Styx Master of Shadows (2 DVD)
Such is
the experience of playing Styx: Master of Shadows, a stealth game that
occasionally hits the right notes before making you forget about them
thanks to bad AI, sub-par combat, repetitious environments, and
occasionally frustrating controls.
The maps you play through are large, and
there are typically at least a couple of paths through each area. But
even though you're presented with options like crawling through this
tunnel or on top of these rafters, such options inevitably lead to the
same destination. You have a few items and tricks at your disposal to
help you slink around in these environments. Throwing knives, for
example, can be used to knock out an enemy from a distance, while balls
of sand can be thrown onto most torches to snuff them out without
getting too close to their light. A tattoo on your back and arm glows
red when you are hidden in the shadows, but if an enemy gets close
enough, he is still able to spot you, even in the dark.
Such
is the experience of playing Styx: Master of Shadows, a stealth game
that occasionally hits the right notes before making you forget about
them.
One of the skills you rely on most
often is the ability to create clones.
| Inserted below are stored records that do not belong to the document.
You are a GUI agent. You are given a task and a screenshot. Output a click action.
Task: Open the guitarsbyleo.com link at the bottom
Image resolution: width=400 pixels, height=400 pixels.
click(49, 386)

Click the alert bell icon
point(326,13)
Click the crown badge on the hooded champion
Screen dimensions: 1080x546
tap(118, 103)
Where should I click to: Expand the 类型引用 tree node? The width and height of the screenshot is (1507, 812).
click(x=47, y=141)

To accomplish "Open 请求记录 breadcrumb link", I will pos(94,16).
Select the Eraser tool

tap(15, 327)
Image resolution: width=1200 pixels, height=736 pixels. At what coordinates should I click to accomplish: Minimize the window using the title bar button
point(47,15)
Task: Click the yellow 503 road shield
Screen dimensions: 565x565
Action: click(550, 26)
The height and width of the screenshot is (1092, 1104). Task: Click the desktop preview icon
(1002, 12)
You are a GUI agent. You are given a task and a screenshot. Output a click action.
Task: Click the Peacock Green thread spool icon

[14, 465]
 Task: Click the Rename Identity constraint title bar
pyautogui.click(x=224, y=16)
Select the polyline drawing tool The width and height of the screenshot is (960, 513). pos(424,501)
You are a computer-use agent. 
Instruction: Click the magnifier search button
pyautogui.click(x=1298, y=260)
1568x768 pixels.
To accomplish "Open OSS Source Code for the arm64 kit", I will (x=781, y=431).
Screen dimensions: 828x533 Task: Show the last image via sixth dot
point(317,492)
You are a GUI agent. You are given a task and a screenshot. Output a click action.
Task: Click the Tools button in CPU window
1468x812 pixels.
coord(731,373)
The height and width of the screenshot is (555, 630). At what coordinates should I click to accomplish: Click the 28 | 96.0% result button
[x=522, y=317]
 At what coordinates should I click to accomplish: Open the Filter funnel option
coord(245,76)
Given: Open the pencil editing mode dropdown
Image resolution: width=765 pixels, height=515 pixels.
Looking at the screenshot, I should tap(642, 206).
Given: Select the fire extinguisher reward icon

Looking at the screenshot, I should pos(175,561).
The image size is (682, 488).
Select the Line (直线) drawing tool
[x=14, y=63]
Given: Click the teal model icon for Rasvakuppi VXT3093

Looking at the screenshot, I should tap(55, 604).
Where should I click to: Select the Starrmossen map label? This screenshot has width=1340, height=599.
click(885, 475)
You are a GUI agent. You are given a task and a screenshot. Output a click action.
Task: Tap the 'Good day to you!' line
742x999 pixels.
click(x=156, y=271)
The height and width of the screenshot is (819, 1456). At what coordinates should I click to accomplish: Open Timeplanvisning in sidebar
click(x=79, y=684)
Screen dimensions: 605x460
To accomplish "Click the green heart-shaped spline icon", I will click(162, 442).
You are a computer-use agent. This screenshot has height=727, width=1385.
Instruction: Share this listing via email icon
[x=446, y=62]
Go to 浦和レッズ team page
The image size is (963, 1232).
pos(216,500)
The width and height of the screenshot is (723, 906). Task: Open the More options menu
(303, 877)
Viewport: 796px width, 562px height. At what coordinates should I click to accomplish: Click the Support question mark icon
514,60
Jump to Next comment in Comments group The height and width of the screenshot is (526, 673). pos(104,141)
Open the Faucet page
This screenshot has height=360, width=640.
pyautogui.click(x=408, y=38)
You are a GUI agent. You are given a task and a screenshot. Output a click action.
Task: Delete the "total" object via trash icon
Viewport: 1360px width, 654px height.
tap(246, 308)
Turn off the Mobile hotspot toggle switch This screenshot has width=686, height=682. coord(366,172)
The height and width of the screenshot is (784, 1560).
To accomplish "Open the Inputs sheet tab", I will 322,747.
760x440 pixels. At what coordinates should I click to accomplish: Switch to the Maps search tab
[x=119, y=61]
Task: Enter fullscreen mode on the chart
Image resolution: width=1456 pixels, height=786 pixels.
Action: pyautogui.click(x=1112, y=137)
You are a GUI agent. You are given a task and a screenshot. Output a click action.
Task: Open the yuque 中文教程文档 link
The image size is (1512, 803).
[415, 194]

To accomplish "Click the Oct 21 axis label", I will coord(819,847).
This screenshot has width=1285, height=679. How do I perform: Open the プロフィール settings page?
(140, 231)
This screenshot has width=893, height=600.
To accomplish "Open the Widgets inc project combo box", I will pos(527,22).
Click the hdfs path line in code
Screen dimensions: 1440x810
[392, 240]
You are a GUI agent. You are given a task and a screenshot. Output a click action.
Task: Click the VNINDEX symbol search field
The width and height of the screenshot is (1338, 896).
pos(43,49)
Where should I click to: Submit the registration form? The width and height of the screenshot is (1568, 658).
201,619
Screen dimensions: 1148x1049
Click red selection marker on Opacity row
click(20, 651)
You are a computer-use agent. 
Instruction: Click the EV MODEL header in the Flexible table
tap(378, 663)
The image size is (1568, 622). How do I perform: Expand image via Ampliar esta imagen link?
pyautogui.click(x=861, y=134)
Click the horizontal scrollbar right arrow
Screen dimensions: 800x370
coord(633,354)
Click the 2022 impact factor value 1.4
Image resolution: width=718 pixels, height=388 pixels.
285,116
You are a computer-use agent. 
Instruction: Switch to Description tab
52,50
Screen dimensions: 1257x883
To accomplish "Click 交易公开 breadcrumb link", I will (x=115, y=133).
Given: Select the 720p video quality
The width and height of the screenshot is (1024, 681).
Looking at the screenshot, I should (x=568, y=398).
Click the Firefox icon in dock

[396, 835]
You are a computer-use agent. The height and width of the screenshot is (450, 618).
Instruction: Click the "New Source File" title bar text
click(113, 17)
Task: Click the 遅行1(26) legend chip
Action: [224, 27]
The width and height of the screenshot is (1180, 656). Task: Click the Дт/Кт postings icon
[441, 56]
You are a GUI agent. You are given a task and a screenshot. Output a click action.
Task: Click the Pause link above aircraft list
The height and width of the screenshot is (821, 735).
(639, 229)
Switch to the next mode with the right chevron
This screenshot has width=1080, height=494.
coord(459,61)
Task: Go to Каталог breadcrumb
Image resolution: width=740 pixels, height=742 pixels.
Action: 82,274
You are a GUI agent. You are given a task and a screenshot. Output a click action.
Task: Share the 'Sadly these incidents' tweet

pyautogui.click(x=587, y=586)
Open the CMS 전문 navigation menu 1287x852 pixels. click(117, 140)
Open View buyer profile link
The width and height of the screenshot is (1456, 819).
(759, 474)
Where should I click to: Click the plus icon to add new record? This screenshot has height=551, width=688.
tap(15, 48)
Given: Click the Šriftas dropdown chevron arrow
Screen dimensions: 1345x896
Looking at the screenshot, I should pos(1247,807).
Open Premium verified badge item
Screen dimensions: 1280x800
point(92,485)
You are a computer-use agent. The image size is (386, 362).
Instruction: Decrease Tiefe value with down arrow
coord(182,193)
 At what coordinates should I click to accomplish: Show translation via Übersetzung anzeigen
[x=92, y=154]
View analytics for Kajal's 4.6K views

At pretty much any time, Styx can
barf up a clone of himself that runs around and does his bidding. By
taking control of a clone you can pull switches, distract guards or
explode into a cloud of smoke to provide cover for the real you to run
past enemies.
Making clones costs amber, which is Styx's
equivalent to mana. If you simply walk around a bit and destroy your
clone purposefully, that amber will regenerate. More complex tricks,
though, reduce your amber meter permanently, forcing you to use an item
to recover it. The other major skill requiring amber is invisibility,
which works as you would expect it to. Being invisible doesn't last long
and has a significant cost, so you can't rely on it to simply run
through a map undetected.
Such
abilities can be augmented by purchasing skills between missions. By
using experience-like points, earned by completing objectives, you can
improve things such as how quietly you move while invisible, or you can
purchase all-new tricks such as the ability to grab an enemy and kill
them from behind cover. Some abilities are far more useful than others,
however. For instance, one purchasable skill lets you hide a clone in a
closet or chest, where it will automatically leap out at an enemy that
passes it. Sounds useful, right? Unfortunately, the opportunities to use
this skill effectively are few and far between, and there are multiple
cases where it looks like this trick should work, but the enemy in
question walks, apparently, about a foot too far away for the trap to
actually trigger.
And that's if you're just facing
off with a single enemy. If there are two or more, your death is all
but assured, as enemies swing and shoot at you while you're locked into
animations, making it impossible to defend yourself. If you were hoping
that a more action-oriented path would be an option, prepare for
disappointment. This might not have been an issue had Styx not presented
combat as a way out of tricky situations, but numerous skills you can
invest in are focused on becoming a better killing machine.
Though the AI
of your enemies is always bad, at least Styx offers plenty of gameplay
variety. Throughout the adventure, you have new challenges and enemy
types thrown at you, forcing you to think a little differently and
encouraging you not to rely on the same tricks throughout the game. For
instance, you want to make sure you aren't seen in most situations, but
you occasionally run into insectoid enemies that are blind but have
exceptional hearing. For these foes, it doesn't matter if you're right
in front of them in broad daylight, but the slightest noise will send
them running to you, and they're not easy to fight off. Other enemy
types switch things up by having certain resistances (some can't be
killed by throwing knives, for example), while others instantly deliver
death upon detection.
Unfortunately, that sense of
variety doesn't extend to the level design. It's not that every level
looks the same--there is some diversity in the environments, from
libraries to prisons--it's that you actually revisit almost every level
at least once throughout the game, with slightly different enemy layouts
being the only real difference between the visits. It's not even always
a "sneak through this area, then sneak back out again" scenario
(although those happen too). Often, you literally backtrack through an
entire area a second time, stopping only occasionally to visit rooms
that you had no reason to visit before.
It's
a shame when this stuff puts a damper on the base mechanics, because
there are moments when Styx's stealth is genuinely satisfying. When you
expertly weave through a group of soldiers without touching them, or
when you properly time an "accident" (like poisoned food or a falling
chandelier) to eliminate a lot of enemies at once, there's a real sense
of accomplishment. But the game doesn't allow for enough of those
moments, and instead you are left with too much repetition--sometimes
boring, sometimes frustrating.
In some ways Styx feels
like a stealth game from an earlier era, but one that's more dated then
vintage. It tries to pick up a few tricks from more modern games in the
genre, but much of its core wouldn't have been out of place alongside
the earlier Tenchu or Metal Gear Solid games. That prospect may sound exciting, but Styx unfortunately finds itself in the shadows of better stealth experiences.